**Exercise description:**
Your task is to give the entries back exactly, leaving nothing out.

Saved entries
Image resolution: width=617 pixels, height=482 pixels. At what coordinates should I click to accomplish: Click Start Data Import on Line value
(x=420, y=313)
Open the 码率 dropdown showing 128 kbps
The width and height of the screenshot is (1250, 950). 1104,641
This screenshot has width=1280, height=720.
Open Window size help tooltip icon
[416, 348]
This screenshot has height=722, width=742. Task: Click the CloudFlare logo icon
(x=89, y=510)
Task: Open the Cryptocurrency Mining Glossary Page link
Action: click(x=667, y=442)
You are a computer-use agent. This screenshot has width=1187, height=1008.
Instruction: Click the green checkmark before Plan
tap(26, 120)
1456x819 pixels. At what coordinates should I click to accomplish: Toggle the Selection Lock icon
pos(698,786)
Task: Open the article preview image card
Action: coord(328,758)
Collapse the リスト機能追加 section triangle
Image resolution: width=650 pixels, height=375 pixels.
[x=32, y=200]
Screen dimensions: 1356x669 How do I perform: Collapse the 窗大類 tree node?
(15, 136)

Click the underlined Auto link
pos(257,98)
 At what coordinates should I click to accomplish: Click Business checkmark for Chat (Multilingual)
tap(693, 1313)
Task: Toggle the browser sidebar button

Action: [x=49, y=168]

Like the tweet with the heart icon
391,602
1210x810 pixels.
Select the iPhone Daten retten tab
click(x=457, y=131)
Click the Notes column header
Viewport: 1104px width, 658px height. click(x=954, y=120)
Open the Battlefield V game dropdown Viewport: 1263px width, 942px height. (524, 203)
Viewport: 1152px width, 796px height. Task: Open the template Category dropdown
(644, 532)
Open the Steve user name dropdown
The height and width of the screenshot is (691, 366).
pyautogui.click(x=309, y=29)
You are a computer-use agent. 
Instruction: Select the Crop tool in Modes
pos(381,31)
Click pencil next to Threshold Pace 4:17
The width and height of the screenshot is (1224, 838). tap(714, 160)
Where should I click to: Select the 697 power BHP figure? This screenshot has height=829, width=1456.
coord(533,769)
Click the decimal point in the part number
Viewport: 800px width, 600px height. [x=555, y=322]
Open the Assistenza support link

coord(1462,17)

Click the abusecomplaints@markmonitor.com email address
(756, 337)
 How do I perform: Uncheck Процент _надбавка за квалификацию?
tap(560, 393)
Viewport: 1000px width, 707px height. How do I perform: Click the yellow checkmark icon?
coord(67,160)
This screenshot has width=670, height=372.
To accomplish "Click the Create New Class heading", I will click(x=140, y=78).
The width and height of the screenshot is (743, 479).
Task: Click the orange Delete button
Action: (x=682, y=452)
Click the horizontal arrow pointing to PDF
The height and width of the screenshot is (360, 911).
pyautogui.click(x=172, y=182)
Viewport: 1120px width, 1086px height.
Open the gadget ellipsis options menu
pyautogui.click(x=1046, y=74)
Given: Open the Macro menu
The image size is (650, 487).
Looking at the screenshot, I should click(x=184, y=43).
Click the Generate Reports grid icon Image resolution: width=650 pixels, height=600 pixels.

**Result below:**
Image resolution: width=617 pixels, height=482 pixels. At what coordinates should I click to accomplish: Click Start Data Import on Line value
(x=420, y=313)
Open the 码率 dropdown showing 128 kbps
The width and height of the screenshot is (1250, 950). 1104,641
This screenshot has width=1280, height=720.
Open Window size help tooltip icon
[416, 348]
This screenshot has height=722, width=742. Task: Click the CloudFlare logo icon
(x=89, y=510)
Task: Open the Cryptocurrency Mining Glossary Page link
Action: click(x=667, y=442)
You are a computer-use agent. This screenshot has width=1187, height=1008.
Instruction: Click the green checkmark before Plan
tap(26, 120)
1456x819 pixels. At what coordinates should I click to accomplish: Toggle the Selection Lock icon
pos(698,786)
Task: Open the article preview image card
Action: coord(328,758)
Collapse the リスト機能追加 section triangle
Image resolution: width=650 pixels, height=375 pixels.
[x=32, y=200]
Screen dimensions: 1356x669 How do I perform: Collapse the 窗大類 tree node?
(15, 136)

Click the underlined Auto link
pos(257,98)
 At what coordinates should I click to accomplish: Click Business checkmark for Chat (Multilingual)
tap(693, 1313)
Task: Toggle the browser sidebar button

Action: [x=49, y=168]

Like the tweet with the heart icon
391,602
1210x810 pixels.
Select the iPhone Daten retten tab
click(x=457, y=131)
Click the Notes column header
Viewport: 1104px width, 658px height. click(x=954, y=120)
Open the Battlefield V game dropdown Viewport: 1263px width, 942px height. (524, 203)
Viewport: 1152px width, 796px height. Task: Open the template Category dropdown
(644, 532)
Open the Steve user name dropdown
The height and width of the screenshot is (691, 366).
pyautogui.click(x=309, y=29)
You are a computer-use agent. 
Instruction: Select the Crop tool in Modes
pos(381,31)
Click pencil next to Threshold Pace 4:17
The width and height of the screenshot is (1224, 838). tap(714, 160)
Where should I click to: Select the 697 power BHP figure? This screenshot has height=829, width=1456.
coord(533,769)
Click the decimal point in the part number
Viewport: 800px width, 600px height. [x=555, y=322]
Open the Assistenza support link

coord(1462,17)

Click the abusecomplaints@markmonitor.com email address
(756, 337)
 How do I perform: Uncheck Процент _надбавка за квалификацию?
tap(560, 393)
Viewport: 1000px width, 707px height. How do I perform: Click the yellow checkmark icon?
coord(67,160)
This screenshot has width=670, height=372.
To accomplish "Click the Create New Class heading", I will click(x=140, y=78).
The width and height of the screenshot is (743, 479).
Task: Click the orange Delete button
Action: (x=682, y=452)
Click the horizontal arrow pointing to PDF
The height and width of the screenshot is (360, 911).
pyautogui.click(x=172, y=182)
Viewport: 1120px width, 1086px height.
Open the gadget ellipsis options menu
pyautogui.click(x=1046, y=74)
Given: Open the Macro menu
The image size is (650, 487).
Looking at the screenshot, I should click(x=184, y=43).
Click the Generate Reports grid icon Image resolution: width=650 pixels, height=600 pixels.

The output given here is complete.